▶ What you are asked to do
Rewrite the records below in full, swapping each occurrence of "Screen dimensions" for "Screen size" and leaving every other character unchanged.
Start of Entries provided
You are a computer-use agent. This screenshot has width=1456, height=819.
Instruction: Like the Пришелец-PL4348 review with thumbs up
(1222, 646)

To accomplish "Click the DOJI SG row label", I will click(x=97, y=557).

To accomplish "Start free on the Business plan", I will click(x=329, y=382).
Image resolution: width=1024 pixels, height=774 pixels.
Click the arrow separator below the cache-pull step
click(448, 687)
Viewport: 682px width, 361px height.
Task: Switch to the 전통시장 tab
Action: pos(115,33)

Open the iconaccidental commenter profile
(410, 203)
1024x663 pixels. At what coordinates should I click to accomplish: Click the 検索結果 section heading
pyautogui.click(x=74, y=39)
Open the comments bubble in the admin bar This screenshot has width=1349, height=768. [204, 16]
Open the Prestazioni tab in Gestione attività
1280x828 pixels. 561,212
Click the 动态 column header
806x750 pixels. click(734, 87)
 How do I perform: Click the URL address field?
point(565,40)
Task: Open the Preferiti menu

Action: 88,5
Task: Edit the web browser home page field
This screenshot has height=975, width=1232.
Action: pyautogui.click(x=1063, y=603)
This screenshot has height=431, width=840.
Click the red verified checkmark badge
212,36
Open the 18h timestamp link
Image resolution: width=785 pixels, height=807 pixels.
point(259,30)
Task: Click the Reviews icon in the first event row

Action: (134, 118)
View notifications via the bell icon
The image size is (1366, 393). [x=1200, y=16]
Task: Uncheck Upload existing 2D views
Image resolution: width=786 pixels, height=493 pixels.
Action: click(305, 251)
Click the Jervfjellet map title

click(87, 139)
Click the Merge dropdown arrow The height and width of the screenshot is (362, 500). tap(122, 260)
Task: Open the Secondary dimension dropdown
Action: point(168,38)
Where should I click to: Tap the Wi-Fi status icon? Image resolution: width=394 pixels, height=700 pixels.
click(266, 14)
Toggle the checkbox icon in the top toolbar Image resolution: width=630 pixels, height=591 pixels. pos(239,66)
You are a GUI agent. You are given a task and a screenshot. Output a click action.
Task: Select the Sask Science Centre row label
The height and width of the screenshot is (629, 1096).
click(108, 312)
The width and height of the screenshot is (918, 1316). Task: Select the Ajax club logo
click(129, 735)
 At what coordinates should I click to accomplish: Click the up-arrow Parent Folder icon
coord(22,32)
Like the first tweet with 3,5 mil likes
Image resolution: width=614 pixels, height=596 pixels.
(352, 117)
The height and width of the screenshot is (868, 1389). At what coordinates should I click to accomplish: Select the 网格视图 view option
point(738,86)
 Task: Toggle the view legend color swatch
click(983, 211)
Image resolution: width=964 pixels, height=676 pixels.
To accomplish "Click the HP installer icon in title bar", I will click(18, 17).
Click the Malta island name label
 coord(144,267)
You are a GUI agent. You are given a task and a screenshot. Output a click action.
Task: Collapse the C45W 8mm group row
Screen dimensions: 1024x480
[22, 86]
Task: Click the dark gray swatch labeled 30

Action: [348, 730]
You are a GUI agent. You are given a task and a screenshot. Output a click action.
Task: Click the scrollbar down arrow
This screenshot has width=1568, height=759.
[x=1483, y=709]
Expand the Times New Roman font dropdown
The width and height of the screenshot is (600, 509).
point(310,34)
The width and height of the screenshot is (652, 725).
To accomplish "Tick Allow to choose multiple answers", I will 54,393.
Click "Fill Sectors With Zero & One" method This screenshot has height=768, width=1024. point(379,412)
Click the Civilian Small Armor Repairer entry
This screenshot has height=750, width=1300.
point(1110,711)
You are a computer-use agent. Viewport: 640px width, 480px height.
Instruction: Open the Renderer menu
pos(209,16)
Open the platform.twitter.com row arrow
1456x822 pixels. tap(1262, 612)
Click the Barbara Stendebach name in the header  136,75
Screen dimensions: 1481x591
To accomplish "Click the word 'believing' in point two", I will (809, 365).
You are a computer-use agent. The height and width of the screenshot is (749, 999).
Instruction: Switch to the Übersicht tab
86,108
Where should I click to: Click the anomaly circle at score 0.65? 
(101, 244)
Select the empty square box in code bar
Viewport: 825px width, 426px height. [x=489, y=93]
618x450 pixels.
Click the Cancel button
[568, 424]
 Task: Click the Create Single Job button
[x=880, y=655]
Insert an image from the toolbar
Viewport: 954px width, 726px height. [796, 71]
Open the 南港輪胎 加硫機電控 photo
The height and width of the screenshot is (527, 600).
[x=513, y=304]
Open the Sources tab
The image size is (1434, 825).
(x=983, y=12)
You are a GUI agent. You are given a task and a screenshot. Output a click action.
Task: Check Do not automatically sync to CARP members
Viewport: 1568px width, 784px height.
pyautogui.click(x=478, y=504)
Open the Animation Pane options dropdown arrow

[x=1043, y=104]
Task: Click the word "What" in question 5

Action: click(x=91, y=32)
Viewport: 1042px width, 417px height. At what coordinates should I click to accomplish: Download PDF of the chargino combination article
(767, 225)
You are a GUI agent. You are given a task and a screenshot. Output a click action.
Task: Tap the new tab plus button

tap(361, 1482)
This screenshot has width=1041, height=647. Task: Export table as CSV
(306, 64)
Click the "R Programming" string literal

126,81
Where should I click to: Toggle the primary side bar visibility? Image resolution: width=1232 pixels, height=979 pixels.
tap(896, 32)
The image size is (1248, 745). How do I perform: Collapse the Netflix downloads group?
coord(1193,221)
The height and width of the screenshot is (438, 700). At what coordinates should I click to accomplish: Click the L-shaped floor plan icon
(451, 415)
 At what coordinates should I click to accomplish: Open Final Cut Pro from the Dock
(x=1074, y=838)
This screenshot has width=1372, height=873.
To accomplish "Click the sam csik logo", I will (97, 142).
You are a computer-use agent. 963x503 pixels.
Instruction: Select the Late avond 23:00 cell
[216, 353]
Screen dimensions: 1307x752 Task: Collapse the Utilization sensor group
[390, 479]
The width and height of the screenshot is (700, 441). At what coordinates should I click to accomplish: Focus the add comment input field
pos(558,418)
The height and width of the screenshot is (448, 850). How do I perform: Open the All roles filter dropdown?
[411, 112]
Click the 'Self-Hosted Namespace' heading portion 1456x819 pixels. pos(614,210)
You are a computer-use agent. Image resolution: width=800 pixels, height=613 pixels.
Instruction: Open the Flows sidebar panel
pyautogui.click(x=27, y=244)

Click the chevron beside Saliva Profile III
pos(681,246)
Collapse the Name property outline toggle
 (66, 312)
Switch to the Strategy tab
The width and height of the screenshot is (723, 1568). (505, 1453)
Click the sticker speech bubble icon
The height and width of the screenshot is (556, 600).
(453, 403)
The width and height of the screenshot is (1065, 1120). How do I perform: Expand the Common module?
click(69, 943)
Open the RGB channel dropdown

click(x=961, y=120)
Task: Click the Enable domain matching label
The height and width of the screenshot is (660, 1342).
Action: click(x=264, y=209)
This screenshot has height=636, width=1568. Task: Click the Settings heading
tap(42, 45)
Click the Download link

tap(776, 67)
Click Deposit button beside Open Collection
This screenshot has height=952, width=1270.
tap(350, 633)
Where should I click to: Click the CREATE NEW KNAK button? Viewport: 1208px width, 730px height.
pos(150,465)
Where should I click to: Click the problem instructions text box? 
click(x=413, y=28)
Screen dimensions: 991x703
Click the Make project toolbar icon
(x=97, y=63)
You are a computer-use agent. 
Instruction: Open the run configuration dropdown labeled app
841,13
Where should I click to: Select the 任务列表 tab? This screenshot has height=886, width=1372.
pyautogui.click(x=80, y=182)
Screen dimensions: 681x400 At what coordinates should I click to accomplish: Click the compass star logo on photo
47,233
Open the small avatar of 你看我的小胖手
End of Entries provided
▶ Task output
You are a computer-use agent. This screenshot has width=1456, height=819.
Instruction: Like the Пришелец-PL4348 review with thumbs up
(1222, 646)

To accomplish "Click the DOJI SG row label", I will click(x=97, y=557).

To accomplish "Start free on the Business plan", I will click(x=329, y=382).
Image resolution: width=1024 pixels, height=774 pixels.
Click the arrow separator below the cache-pull step
click(448, 687)
Viewport: 682px width, 361px height.
Task: Switch to the 전통시장 tab
Action: pos(115,33)

Open the iconaccidental commenter profile
(410, 203)
1024x663 pixels. At what coordinates should I click to accomplish: Click the 検索結果 section heading
pyautogui.click(x=74, y=39)
Open the comments bubble in the admin bar This screenshot has width=1349, height=768. [204, 16]
Open the Prestazioni tab in Gestione attività
1280x828 pixels. 561,212
Click the 动态 column header
806x750 pixels. click(734, 87)
 How do I perform: Click the URL address field?
point(565,40)
Task: Open the Preferiti menu

Action: 88,5
Task: Edit the web browser home page field
This screenshot has height=975, width=1232.
Action: pyautogui.click(x=1063, y=603)
This screenshot has height=431, width=840.
Click the red verified checkmark badge
212,36
Open the 18h timestamp link
Image resolution: width=785 pixels, height=807 pixels.
point(259,30)
Task: Click the Reviews icon in the first event row

Action: (134, 118)
View notifications via the bell icon
The image size is (1366, 393). [x=1200, y=16]
Task: Uncheck Upload existing 2D views
Image resolution: width=786 pixels, height=493 pixels.
Action: click(305, 251)
Click the Jervfjellet map title

click(87, 139)
Click the Merge dropdown arrow The height and width of the screenshot is (362, 500). tap(122, 260)
Task: Open the Secondary dimension dropdown
Action: point(168,38)
Where should I click to: Tap the Wi-Fi status icon? Image resolution: width=394 pixels, height=700 pixels.
click(266, 14)
Toggle the checkbox icon in the top toolbar Image resolution: width=630 pixels, height=591 pixels. pos(239,66)
You are a GUI agent. You are given a task and a screenshot. Output a click action.
Task: Select the Sask Science Centre row label
The height and width of the screenshot is (629, 1096).
click(108, 312)
The width and height of the screenshot is (918, 1316). Task: Select the Ajax club logo
click(129, 735)
 At what coordinates should I click to accomplish: Click the up-arrow Parent Folder icon
coord(22,32)
Like the first tweet with 3,5 mil likes
Image resolution: width=614 pixels, height=596 pixels.
(352, 117)
The height and width of the screenshot is (868, 1389). At what coordinates should I click to accomplish: Select the 网格视图 view option
point(738,86)
 Task: Toggle the view legend color swatch
click(983, 211)
Image resolution: width=964 pixels, height=676 pixels.
To accomplish "Click the HP installer icon in title bar", I will click(18, 17).
Click the Malta island name label
 coord(144,267)
You are a GUI agent. You are given a task and a screenshot. Output a click action.
Task: Collapse the C45W 8mm group row
Screen size: 1024x480
[22, 86]
Task: Click the dark gray swatch labeled 30

Action: [348, 730]
You are a GUI agent. You are given a task and a screenshot. Output a click action.
Task: Click the scrollbar down arrow
This screenshot has width=1568, height=759.
[x=1483, y=709]
Expand the Times New Roman font dropdown
The width and height of the screenshot is (600, 509).
point(310,34)
The width and height of the screenshot is (652, 725).
To accomplish "Tick Allow to choose multiple answers", I will 54,393.
Click "Fill Sectors With Zero & One" method This screenshot has height=768, width=1024. point(379,412)
Click the Civilian Small Armor Repairer entry
This screenshot has height=750, width=1300.
point(1110,711)
You are a computer-use agent. Viewport: 640px width, 480px height.
Instruction: Open the Renderer menu
pos(209,16)
Open the platform.twitter.com row arrow
1456x822 pixels. tap(1262, 612)
Click the Barbara Stendebach name in the header  136,75
Screen size: 1481x591
To accomplish "Click the word 'believing' in point two", I will (809, 365).
You are a computer-use agent. The height and width of the screenshot is (749, 999).
Instruction: Switch to the Übersicht tab
86,108
Where should I click to: Click the anomaly circle at score 0.65? 
(101, 244)
Select the empty square box in code bar
Viewport: 825px width, 426px height. [x=489, y=93]
618x450 pixels.
Click the Cancel button
[568, 424]
 Task: Click the Create Single Job button
[x=880, y=655]
Insert an image from the toolbar
Viewport: 954px width, 726px height. [796, 71]
Open the 南港輪胎 加硫機電控 photo
The height and width of the screenshot is (527, 600).
[x=513, y=304]
Open the Sources tab
The image size is (1434, 825).
(x=983, y=12)
You are a GUI agent. You are given a task and a screenshot. Output a click action.
Task: Check Do not automatically sync to CARP members
Viewport: 1568px width, 784px height.
pyautogui.click(x=478, y=504)
Open the Animation Pane options dropdown arrow

[x=1043, y=104]
Task: Click the word "What" in question 5

Action: click(x=91, y=32)
Viewport: 1042px width, 417px height. At what coordinates should I click to accomplish: Download PDF of the chargino combination article
(767, 225)
You are a GUI agent. You are given a task and a screenshot. Output a click action.
Task: Tap the new tab plus button

tap(361, 1482)
This screenshot has width=1041, height=647. Task: Export table as CSV
(306, 64)
Click the "R Programming" string literal

126,81
Where should I click to: Toggle the primary side bar visibility? Image resolution: width=1232 pixels, height=979 pixels.
tap(896, 32)
The image size is (1248, 745). How do I perform: Collapse the Netflix downloads group?
coord(1193,221)
The height and width of the screenshot is (438, 700). At what coordinates should I click to accomplish: Click the L-shaped floor plan icon
(451, 415)
 At what coordinates should I click to accomplish: Open Final Cut Pro from the Dock
(x=1074, y=838)
This screenshot has width=1372, height=873.
To accomplish "Click the sam csik logo", I will (97, 142).
You are a computer-use agent. 963x503 pixels.
Instruction: Select the Late avond 23:00 cell
[216, 353]
Screen size: 1307x752 Task: Collapse the Utilization sensor group
[390, 479]
The width and height of the screenshot is (700, 441). At what coordinates should I click to accomplish: Focus the add comment input field
pos(558,418)
The height and width of the screenshot is (448, 850). How do I perform: Open the All roles filter dropdown?
[411, 112]
Click the 'Self-Hosted Namespace' heading portion 1456x819 pixels. pos(614,210)
You are a computer-use agent. Image resolution: width=800 pixels, height=613 pixels.
Instruction: Open the Flows sidebar panel
pyautogui.click(x=27, y=244)

Click the chevron beside Saliva Profile III
pos(681,246)
Collapse the Name property outline toggle
 (66, 312)
Switch to the Strategy tab
The width and height of the screenshot is (723, 1568). (505, 1453)
Click the sticker speech bubble icon
The height and width of the screenshot is (556, 600).
(453, 403)
The width and height of the screenshot is (1065, 1120). How do I perform: Expand the Common module?
click(69, 943)
Open the RGB channel dropdown

click(x=961, y=120)
Task: Click the Enable domain matching label
The height and width of the screenshot is (660, 1342).
Action: click(x=264, y=209)
This screenshot has height=636, width=1568. Task: Click the Settings heading
tap(42, 45)
Click the Download link

tap(776, 67)
Click Deposit button beside Open Collection
This screenshot has height=952, width=1270.
tap(350, 633)
Where should I click to: Click the CREATE NEW KNAK button? Viewport: 1208px width, 730px height.
pos(150,465)
Where should I click to: Click the problem instructions text box? 
click(x=413, y=28)
Screen size: 991x703
Click the Make project toolbar icon
(x=97, y=63)
You are a computer-use agent. 
Instruction: Open the run configuration dropdown labeled app
841,13
Where should I click to: Select the 任务列表 tab? This screenshot has height=886, width=1372.
pyautogui.click(x=80, y=182)
Screen size: 681x400 At what coordinates should I click to accomplish: Click the compass star logo on photo
47,233
Open the small avatar of 你看我的小胖手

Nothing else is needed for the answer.